It's good to remeber the brave allied airmen.

Over half a million USAAF were based in Britain during WW2 and the US occupied or built over 200 airfield in Britain, mainly in the East Anglia region and South East.
The largest USAF base was at RAF Burtonwood near Warrington n North West in England where nearly 20,000 US Servicemen were based.

The US Cemetery at Cambridge is dedicated to those who lost their lives in air actions and naval actions from British bases and Atlantic Naval action.

Cambridge American Cemetery and Memorial - Wikipedia

American Air Museum in Britain: Home

After WW2, the UK retained twenty plus active air bases, many of which were used to house the vast Strategic Air Command nuclear bomber force, which were on immediate standby, and some of these bases sch as RAF Sculthorpe with over 10,000 American Military personnel were on a vast scale.

There were later US Thor Nuclear Missiles at twenty further bases as part of Project Emily, and the US maintained a very strong air and naval presence until the end of the Cold War in the 1990's. There were also numerous intelligence, supply, weapons, naval and other American bases in the UK.

Even today the US still has bases in East Anglia (and the UK) which is one of the spiritual homes of the USAAF and USAF outside of the US itself.

As for US A-10's (and F-16's) they were based at the twin bases of RAF Bentwater and RAF Woodbridge in Suffolk during the 1980's.

The base at Woodbridge had an extremely long and very wide heavy duty runway in order to land damaged USAAF planes making emergecy landings during WW2 as it was close to the coast and the first available site to land.
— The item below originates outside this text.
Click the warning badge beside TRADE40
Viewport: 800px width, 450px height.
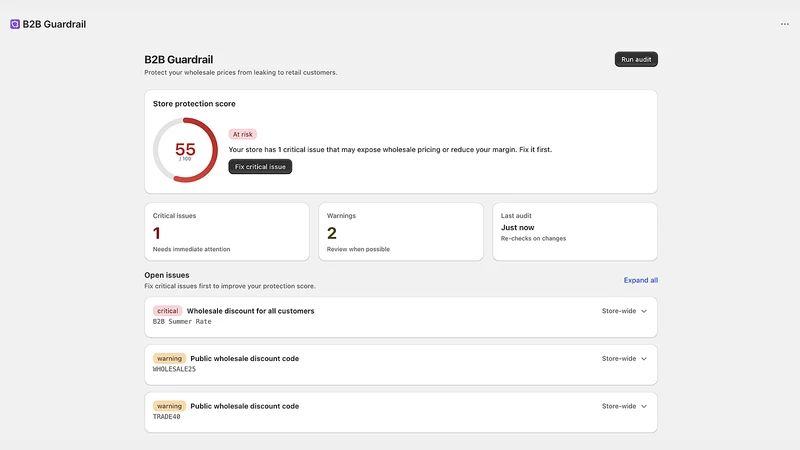pyautogui.click(x=169, y=406)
The US also had Cobra Mist nearby which was the codename for an Anglo-American experimental over-the-horizon radar station at Orford Ness on the Suffolk coastline, and which was designed to have similar capablilities to the Duga radar built near Chernobyl in Ukraine (Soviet Union).

Originally Posted by IWM

Over two million American servicemen passed through Britain during the Second World War. In 1944, at the height of activity, up to half a million were based there with the United States Army Air Forces (USAAF). Their job was to man and maintain the vast fleets of aircraft needed to attack German cities and industry. Working with the Royal Air Force (RAF), their aim was to severely weaken Germany's ability to fight. This was a central part of the Allied strategy for winning the war. American women also served, working for the American Red Cross or as members of the Women's Army Corps.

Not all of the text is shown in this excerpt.